**** ENTRIES PROVIDED ****
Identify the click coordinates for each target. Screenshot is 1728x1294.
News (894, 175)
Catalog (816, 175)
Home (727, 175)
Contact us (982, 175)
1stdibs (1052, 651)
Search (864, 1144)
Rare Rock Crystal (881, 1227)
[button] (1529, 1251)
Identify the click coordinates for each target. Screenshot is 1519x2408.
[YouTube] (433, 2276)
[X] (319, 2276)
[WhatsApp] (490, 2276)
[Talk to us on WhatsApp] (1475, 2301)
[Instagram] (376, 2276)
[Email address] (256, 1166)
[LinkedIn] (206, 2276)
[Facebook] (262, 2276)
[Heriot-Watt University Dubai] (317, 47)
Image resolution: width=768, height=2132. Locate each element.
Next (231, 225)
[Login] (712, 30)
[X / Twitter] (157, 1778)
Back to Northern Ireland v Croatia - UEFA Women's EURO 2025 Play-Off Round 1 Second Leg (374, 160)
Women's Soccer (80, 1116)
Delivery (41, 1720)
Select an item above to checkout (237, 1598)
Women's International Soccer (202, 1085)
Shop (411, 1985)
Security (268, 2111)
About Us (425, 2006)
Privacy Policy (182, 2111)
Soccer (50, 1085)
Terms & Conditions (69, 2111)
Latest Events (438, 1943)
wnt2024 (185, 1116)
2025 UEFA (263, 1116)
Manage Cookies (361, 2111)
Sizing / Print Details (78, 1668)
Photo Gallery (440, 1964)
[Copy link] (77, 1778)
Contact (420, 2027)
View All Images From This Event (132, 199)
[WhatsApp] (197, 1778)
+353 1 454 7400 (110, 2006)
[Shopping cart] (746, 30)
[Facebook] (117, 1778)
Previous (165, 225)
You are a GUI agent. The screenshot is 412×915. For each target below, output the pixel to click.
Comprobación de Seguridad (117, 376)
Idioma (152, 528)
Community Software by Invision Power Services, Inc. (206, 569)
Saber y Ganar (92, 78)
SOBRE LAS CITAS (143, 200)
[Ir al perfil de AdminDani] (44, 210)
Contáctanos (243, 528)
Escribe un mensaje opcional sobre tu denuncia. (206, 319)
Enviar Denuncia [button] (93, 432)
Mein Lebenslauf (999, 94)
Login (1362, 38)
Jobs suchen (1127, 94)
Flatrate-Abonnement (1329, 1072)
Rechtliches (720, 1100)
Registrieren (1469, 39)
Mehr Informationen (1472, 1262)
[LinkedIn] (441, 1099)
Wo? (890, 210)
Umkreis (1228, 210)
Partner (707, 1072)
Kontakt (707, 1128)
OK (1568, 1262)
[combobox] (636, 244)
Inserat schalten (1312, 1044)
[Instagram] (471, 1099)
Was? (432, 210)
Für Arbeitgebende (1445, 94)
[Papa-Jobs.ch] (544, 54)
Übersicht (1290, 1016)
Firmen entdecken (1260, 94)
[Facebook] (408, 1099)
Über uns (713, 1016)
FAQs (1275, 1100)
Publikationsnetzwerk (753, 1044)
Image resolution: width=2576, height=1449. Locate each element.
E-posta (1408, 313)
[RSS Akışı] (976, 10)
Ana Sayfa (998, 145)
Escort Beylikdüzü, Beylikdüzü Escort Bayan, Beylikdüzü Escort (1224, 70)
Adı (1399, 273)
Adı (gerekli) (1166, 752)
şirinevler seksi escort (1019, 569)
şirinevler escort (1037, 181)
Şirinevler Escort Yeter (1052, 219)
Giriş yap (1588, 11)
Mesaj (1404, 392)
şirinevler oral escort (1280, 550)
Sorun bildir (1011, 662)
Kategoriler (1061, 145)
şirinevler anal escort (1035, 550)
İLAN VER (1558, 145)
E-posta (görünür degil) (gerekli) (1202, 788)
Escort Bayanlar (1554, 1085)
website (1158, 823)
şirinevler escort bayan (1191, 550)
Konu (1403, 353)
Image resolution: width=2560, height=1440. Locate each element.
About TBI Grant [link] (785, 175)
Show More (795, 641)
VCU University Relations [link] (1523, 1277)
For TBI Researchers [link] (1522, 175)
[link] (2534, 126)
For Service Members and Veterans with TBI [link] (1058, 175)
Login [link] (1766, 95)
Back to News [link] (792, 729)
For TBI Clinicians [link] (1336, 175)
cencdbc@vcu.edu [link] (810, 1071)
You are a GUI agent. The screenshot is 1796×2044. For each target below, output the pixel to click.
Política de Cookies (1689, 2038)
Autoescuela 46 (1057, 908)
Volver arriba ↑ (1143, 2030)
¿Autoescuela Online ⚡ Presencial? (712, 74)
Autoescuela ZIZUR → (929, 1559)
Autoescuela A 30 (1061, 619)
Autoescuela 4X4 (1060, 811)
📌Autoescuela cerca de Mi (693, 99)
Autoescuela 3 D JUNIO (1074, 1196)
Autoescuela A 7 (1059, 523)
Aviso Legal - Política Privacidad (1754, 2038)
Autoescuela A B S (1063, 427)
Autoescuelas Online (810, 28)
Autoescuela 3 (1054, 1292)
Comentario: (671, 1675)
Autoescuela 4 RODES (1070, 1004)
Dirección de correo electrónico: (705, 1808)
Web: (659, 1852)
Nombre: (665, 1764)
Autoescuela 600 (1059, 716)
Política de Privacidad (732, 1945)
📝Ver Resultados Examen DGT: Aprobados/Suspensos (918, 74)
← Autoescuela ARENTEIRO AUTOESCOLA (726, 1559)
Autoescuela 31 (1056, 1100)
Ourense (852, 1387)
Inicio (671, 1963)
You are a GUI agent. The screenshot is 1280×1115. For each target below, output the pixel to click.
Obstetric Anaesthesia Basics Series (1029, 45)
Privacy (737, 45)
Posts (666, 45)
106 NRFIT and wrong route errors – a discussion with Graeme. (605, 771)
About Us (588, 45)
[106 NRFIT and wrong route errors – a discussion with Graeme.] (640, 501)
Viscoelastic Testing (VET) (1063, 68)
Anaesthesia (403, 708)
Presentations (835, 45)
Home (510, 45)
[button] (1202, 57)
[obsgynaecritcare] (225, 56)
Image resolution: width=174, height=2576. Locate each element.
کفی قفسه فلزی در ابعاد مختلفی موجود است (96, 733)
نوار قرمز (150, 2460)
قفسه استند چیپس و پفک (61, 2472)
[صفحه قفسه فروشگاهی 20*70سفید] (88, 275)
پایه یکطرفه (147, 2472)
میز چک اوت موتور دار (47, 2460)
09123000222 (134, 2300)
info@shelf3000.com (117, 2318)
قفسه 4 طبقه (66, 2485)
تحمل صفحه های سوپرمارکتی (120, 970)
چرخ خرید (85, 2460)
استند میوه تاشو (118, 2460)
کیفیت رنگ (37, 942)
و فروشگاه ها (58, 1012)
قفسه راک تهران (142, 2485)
****
◆ TASK DETAILS ◆
Among the records, find all lines that include the string "with" and return them.

◆ RESPONSE TO THE EXERCISE ◆
For Service Members and Veterans with TBI [link] (1058, 175)
106 NRFIT and wrong route errors – a discussion with Graeme. (605, 771)
[106 NRFIT and wrong route errors – a discussion with Graeme.] (640, 501)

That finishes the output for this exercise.